Data entries
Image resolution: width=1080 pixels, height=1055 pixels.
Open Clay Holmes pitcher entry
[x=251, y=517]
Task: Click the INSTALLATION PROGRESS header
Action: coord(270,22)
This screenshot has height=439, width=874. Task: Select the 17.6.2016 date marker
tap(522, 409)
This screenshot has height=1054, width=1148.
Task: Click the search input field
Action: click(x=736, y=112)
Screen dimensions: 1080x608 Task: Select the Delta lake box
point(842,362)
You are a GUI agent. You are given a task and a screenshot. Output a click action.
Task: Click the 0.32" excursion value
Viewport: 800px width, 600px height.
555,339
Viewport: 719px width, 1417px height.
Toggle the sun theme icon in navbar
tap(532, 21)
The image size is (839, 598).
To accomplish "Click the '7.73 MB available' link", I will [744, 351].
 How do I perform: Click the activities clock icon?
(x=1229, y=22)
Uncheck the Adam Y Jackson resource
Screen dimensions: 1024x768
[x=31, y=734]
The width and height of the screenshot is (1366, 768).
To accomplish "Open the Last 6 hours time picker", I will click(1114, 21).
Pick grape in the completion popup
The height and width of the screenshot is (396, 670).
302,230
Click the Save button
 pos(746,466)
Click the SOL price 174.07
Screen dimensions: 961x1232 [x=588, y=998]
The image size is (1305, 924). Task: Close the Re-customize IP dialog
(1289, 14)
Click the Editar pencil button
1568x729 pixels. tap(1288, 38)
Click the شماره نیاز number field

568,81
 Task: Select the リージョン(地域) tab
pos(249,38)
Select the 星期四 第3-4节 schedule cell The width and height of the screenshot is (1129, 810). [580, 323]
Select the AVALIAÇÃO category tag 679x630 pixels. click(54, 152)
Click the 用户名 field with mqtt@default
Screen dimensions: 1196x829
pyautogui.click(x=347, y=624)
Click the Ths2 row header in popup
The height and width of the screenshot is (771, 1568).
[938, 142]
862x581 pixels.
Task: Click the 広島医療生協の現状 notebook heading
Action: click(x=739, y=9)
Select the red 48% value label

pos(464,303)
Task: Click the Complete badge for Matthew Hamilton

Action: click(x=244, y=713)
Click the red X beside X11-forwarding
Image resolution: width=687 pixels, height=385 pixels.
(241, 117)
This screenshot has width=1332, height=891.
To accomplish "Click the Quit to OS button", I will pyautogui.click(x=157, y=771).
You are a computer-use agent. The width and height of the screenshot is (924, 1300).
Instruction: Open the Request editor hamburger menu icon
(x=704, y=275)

**Exercise prompt:**
The line containing "The height and width of the screenshot is (771, 1568)." marks where to begin; copy it and every later line exactly, through the end of the data.

**Output of the exercise:**
The height and width of the screenshot is (771, 1568).
[938, 142]
862x581 pixels.
Task: Click the 広島医療生協の現状 notebook heading
Action: click(x=739, y=9)
Select the red 48% value label

pos(464,303)
Task: Click the Complete badge for Matthew Hamilton

Action: click(x=244, y=713)
Click the red X beside X11-forwarding
Image resolution: width=687 pixels, height=385 pixels.
(241, 117)
This screenshot has width=1332, height=891.
To accomplish "Click the Quit to OS button", I will pyautogui.click(x=157, y=771).
You are a computer-use agent. The width and height of the screenshot is (924, 1300).
Instruction: Open the Request editor hamburger menu icon
(x=704, y=275)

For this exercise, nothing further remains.